Von zwei Seiten bin ich gestern auf den AG Landstuhl, Beschl. v. 06.11.2015 – 4286 Js 2298/15 – hingewiesen worden, nämlich einmal von meiner „Urteilsmutter“ = dem Kollegen Garcia, der mich immer wieder auf interessante Entscheidungen hinweist (wir betreiben einen kleinen Wettlauf dergestalt, ob ich die Entscheidungen schon kenne 🙂 ) und vom Kollegen Krenberger vom AG Landstuhl. Und den Beschluss will ich dann auch gleich heute „bringen“. Denn er zeigt m.E. sehr schön, dass es sich für den Verteidiger/Angeklagten „lohnen“ kann, hartnäckig zu bleiben und sich nicht zu früh mit den von der Verwaltungsbehörde gelieferten Messdaten/-unterlagen – es dürfte sich um ESO ES 3.0 gehandelt haben – zufrieden zu geben. Andererseits zeigt er aber auch, dass es sich eben – zum Glück – nicht alle AG so einfach machen, wie z.B. das AG Dillenburg im AG Dillenburg, Beschl. v. 02.11.2015 – 3 OWi 54/15, das den Betroffenen/Verteidiger in ein paar Sätzen „abfertigt hat: Basta, gibt es nicht.

Aus dem AG Landstuhl, Beschl. ist allein der Tenor schon berichtenswert. Der lautet:

  1. Dem Zeugen ppp. wird zur Vorbereitung auf die nächste Hauptverhandlung in dieser Sache aufgegeben, bei der Messstelle 511006, BAB62, km 219,6, Gem. Bann, die Länge des sog. Seitenstreifens binnen 2 Wochen zu verifizieren.
  2. Der Zentralen Bußgeldstelle Speyer wird aufgegeben, dem Sachverständigen ppp. die für den Messtag 16.07.2014 erstellten Rohmessdateien binnen 2 Wochen zu übersenden.
  3. Der Firma ppp. GmbH, ppp. , wird zur Vermeidung von Zwangsmaßnahmen nach §§ 94 ff.

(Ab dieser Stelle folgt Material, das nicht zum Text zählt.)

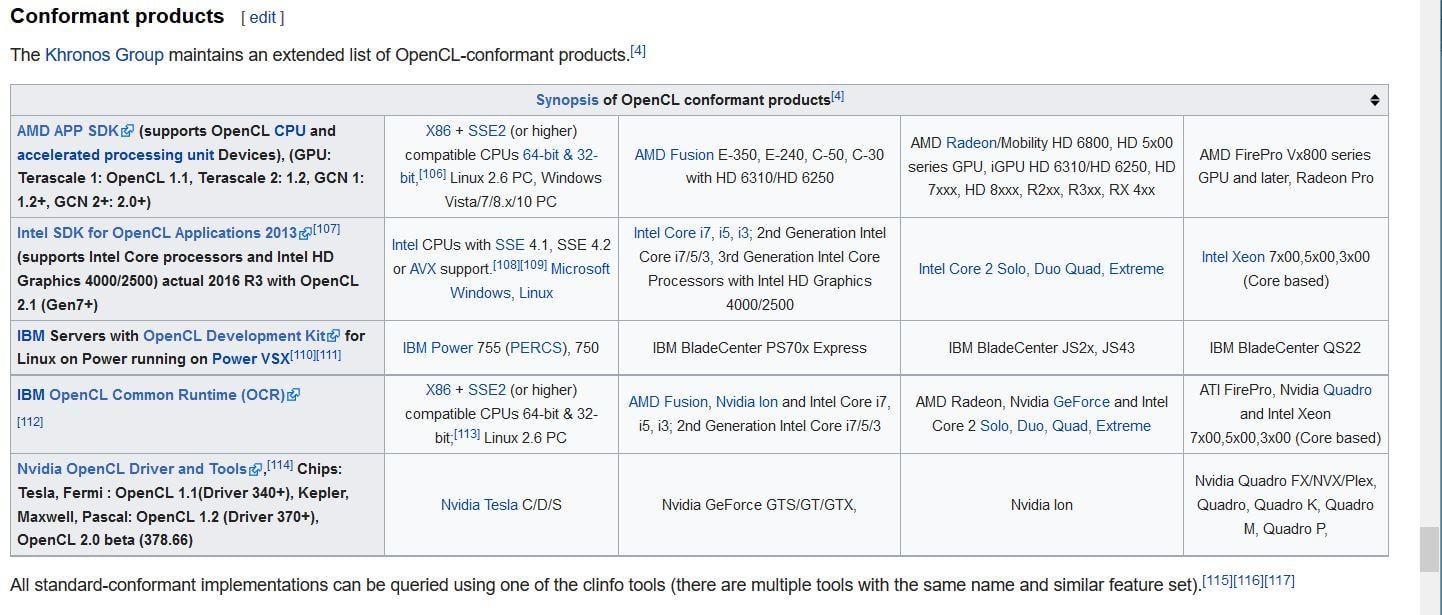Click the Synopsis link in table header
Screen dimensions: 1442x615
pyautogui.click(x=567, y=100)
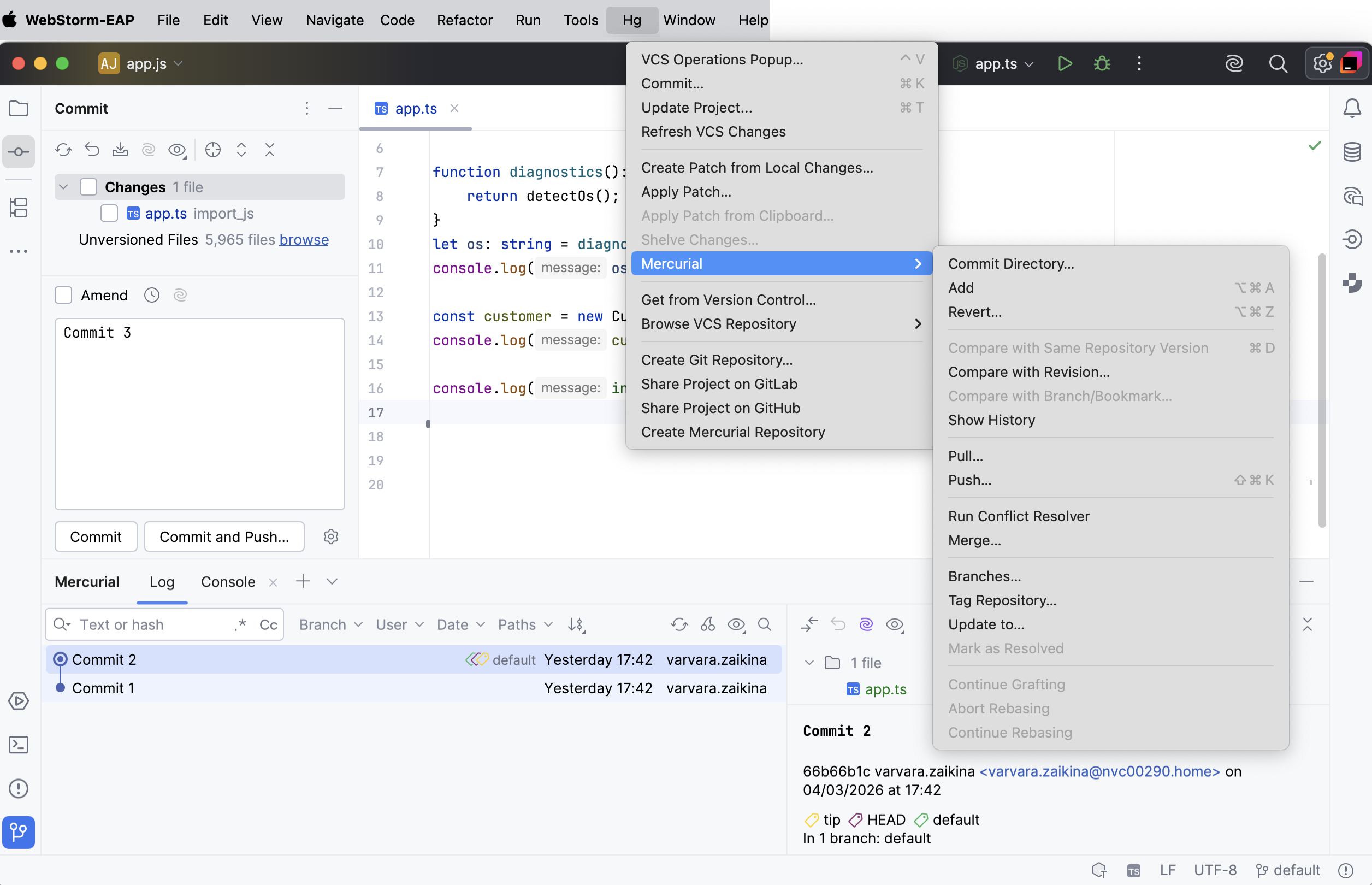Select Show History in Mercurial submenu
Image resolution: width=1372 pixels, height=885 pixels.
coord(991,420)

StPO, 46 OWiG aufgegeben, dem Sachverständigen ppp. den herstellerseits ohne Veranlassung der Zentralen Bußgeldstelle eingefügten Code zur Entschlüsselung der Messserie zu übermitteln, die am unter Ziffer 2. genannten Messtag bei der unter Ziffer 1. genannten Messstelle mit dem Messgerät ES3.0 mit der Gerätenr. 5099, Bauartzulassung 18.11/06.04 laut Eichschein des Regierungspräsidiums ppp. ., Nummer 1812262_14 vom 17.06.2014, binnen 2 Wochen zu übermitteln, um eine Begutachtung der verfahrensgegenständlichen Messung mittels Auswertung der Helligkeitsprofile der einzelnen Messungen vornehmen zu können.
  4. Das Gericht weist explizit darauf hin, dass es nicht angezeigt ist,

a) den Hersteller für diese Tätigkeit außerhalb des JVEG zu vergüten,
b) mglw. ein eigens vom Hersteller vorgesehenes Programm zur Überprüfung der Messung zu nutzen und
c) den Rohdatensatz zur Entschlüsselung an den Hersteller des Messgeräts zu übersenden, letzteres schon aus datenschutzrechtlichen Gründen nicht.

Mir gefällt besonders die Ziffer 3 – „zur Vermeidung von Zwangsmaßnahmen nach §§ 94 ff. StPO, 46 OWiG aufgegeben“. Auf die Möglichkeit von Beschlagnahme und Durchsuchung hatte ja schon das OLG Celle hingewiesen. Vielleicht erleben wir es ja noch, dass bei einem Hersteller mal durchsucht wird/werden muss.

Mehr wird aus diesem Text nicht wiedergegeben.